L’Assemblée nationale examine jusqu’au 9 février une nouvelle loi de sécurité publique. Elle étend la protection des policiers, en particulier dans leur utilisation de la légitime défense. Les députés la soutiennent, malgré les extrêmes violences policières survenues à Aulnay-sous-Bois.

L’empilement de lois sécuritaires connaît une nouvelle couche. Surveiller et punir, énième loi. Le Parlement examine du 7 au 9 février, en procédure accélérée, le « projet de loi relatif à la sécurité publique no 263 » déjà amendé par le Sénat. Le texte prévoit de protéger davantage les policiers en situation dite de légitime défense, mais il élargit aussi la notion et comporte d’autres dispositions inquiétantes. La loi prévoit ainsi de doubler les peines pour outrage aux forces de l’ordre, rébellion et refus d’obtempérer, qui passeraient de six mois à un an d’emprisonnement et de 7.500 à 15.000 euros d’amende. La loi autoriserait l’anonymat des enquêteurs dans les procédures les plus graves. La nouvelle loi prévoit aussi un cadrage de la « filière privée » de vigiles armés.

Durant les débats de mardi, le ministre de l’Intérieur, Bruno Leroux, a rendu un hommage appuyé aux forces de l’ordre tout comme Yves Goasdoué, rapporteur de la Commission des lois, en demandant « soutien, respect et considération ». La figure rhétorique obligée est aussi conjoncturelle, venant après des manifestations répétées de policiers pendant plus de dix jours consécutifs, parfois de nuit.

Le silence poli a accueilli l’avis au Parlement préalable du Défenseur des droits (et ancien garde des Sceaux de 1995 à 1997) Jacques Toubon, pour qui cette « loi n’est pas le moyen adapté. Elle ne peut être utilisée uniquement comme un outil de management et les outils affichés ne peuvent justifier la modification d’une notion aussi essentielle que la légitime défense ». Il considère que le texte « complexifie le régime juridique de l’usage des armes en donnant le sentiment d’une plus grande liberté pour les forces de l’ordre, au risque d’augmenter leur utilisation, alors que les cas prévus sont déjà couverts » par les textes actuels. (...)

Extrait des données.
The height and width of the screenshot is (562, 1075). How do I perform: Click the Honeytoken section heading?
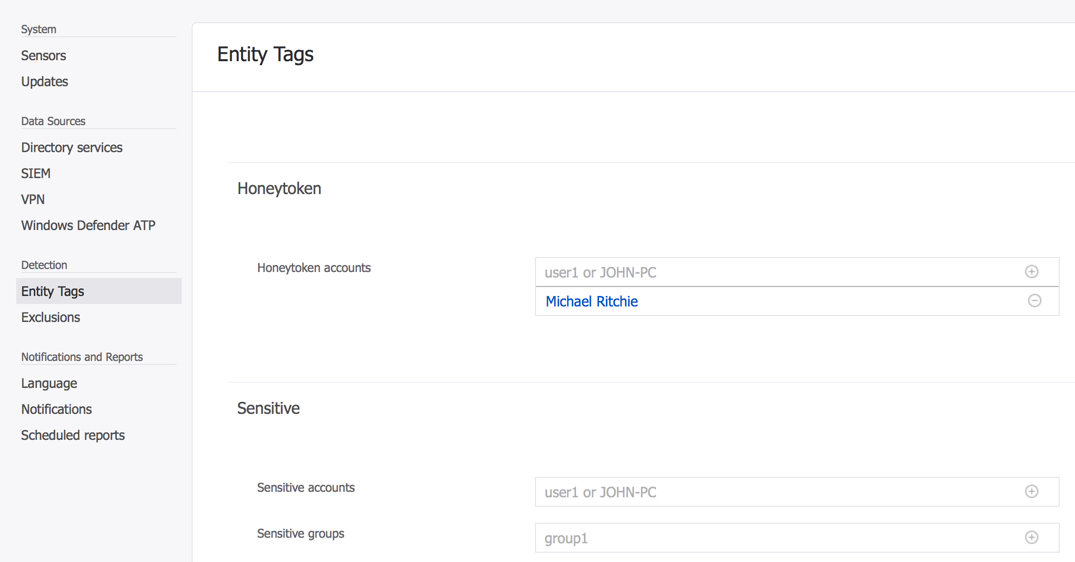pos(279,189)
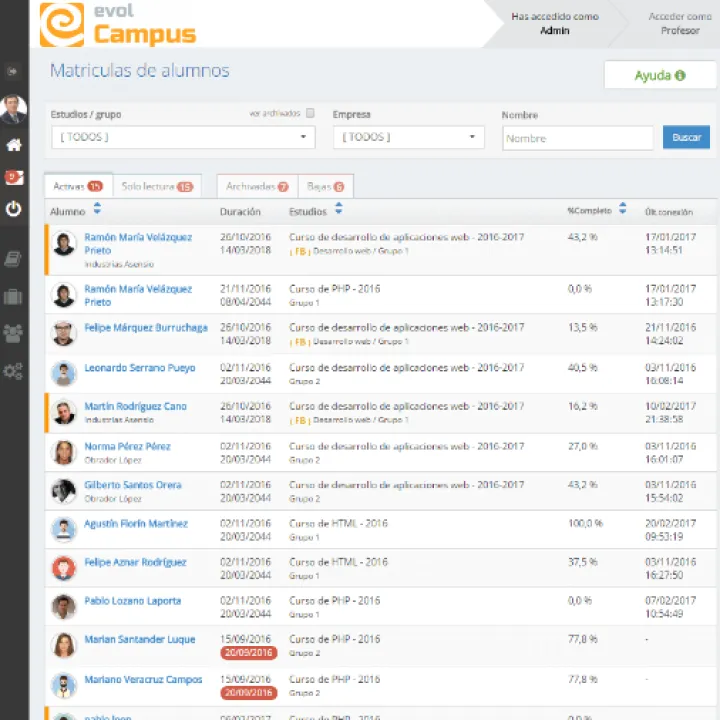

À faire.
Renvoyez sans rien changer tout ce qui va de « L’empilement de lois » jusqu'à « de vigiles armés. » dans l'extrait choisi sur la loi de sécurité publique. Les données ne servent à rien ici.

Réponse de l'exercice.
L’empilement de lois sécuritaires connaît une nouvelle couche. Surveiller et punir, énième loi. Le Parlement examine du 7 au 9 février, en procédure accélérée, le « projet de loi relatif à la sécurité publique no 263 » déjà amendé par le Sénat. Le texte prévoit de protéger davantage les policiers en situation dite de légitime défense, mais il élargit aussi la notion et comporte d’autres dispositions inquiétantes. La loi prévoit ainsi de doubler les peines pour outrage aux forces de l’ordre, rébellion et refus d’obtempérer, qui passeraient de six mois à un an d’emprisonnement et de 7.500 à 15.000 euros d’amende. La loi autoriserait l’anonymat des enquêteurs dans les procédures les plus graves. La nouvelle loi prévoit aussi un cadrage de la « filière privée » de vigiles armés.